### Work instructions:
Restate word for word the lines below that run from the one holding "Sort by the DG goal difference header" through the one holding "Open the 管理 management button", inclusive. Pictures don't belong in the copy.

### Data to use:
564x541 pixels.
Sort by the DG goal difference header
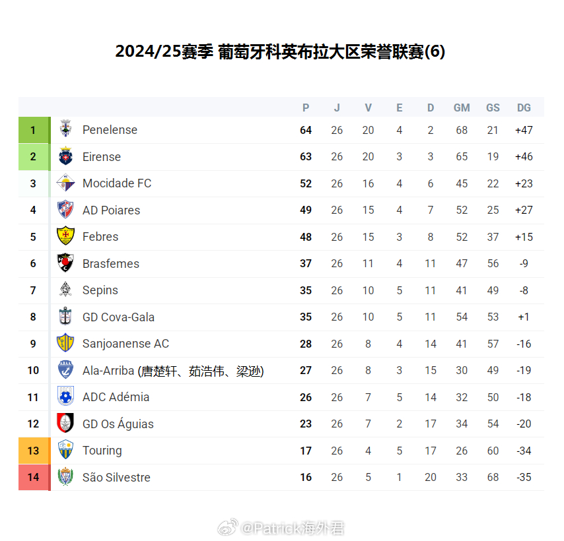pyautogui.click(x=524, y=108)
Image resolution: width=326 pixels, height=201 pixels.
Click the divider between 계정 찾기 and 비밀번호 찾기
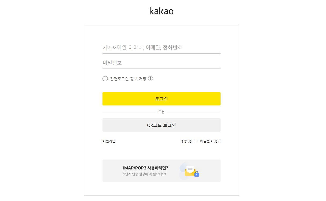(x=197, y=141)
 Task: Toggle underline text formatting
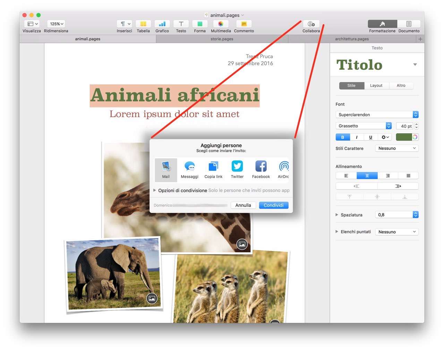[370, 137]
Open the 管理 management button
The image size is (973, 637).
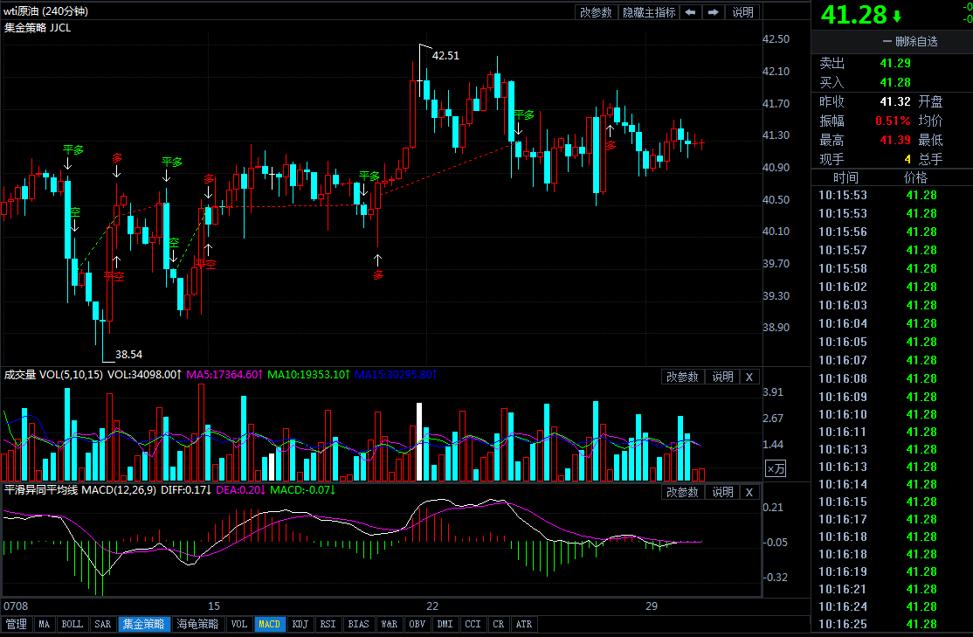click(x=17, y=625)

* * *

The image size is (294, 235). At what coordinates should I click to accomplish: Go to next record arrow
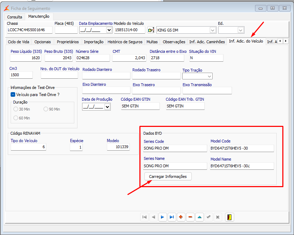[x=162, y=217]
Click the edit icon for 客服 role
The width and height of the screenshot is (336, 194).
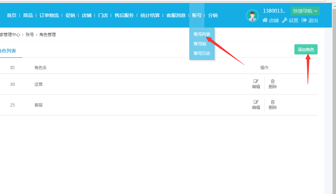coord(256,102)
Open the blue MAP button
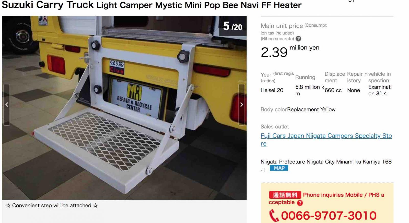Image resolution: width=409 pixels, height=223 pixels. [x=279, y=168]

### Your response:
Sort by the DG goal difference header
pyautogui.click(x=524, y=108)
Image resolution: width=326 pixels, height=201 pixels.
Click the divider between 계정 찾기 and 비밀번호 찾기
(x=197, y=141)
 Task: Toggle underline text formatting
[370, 137]
Open the 管理 management button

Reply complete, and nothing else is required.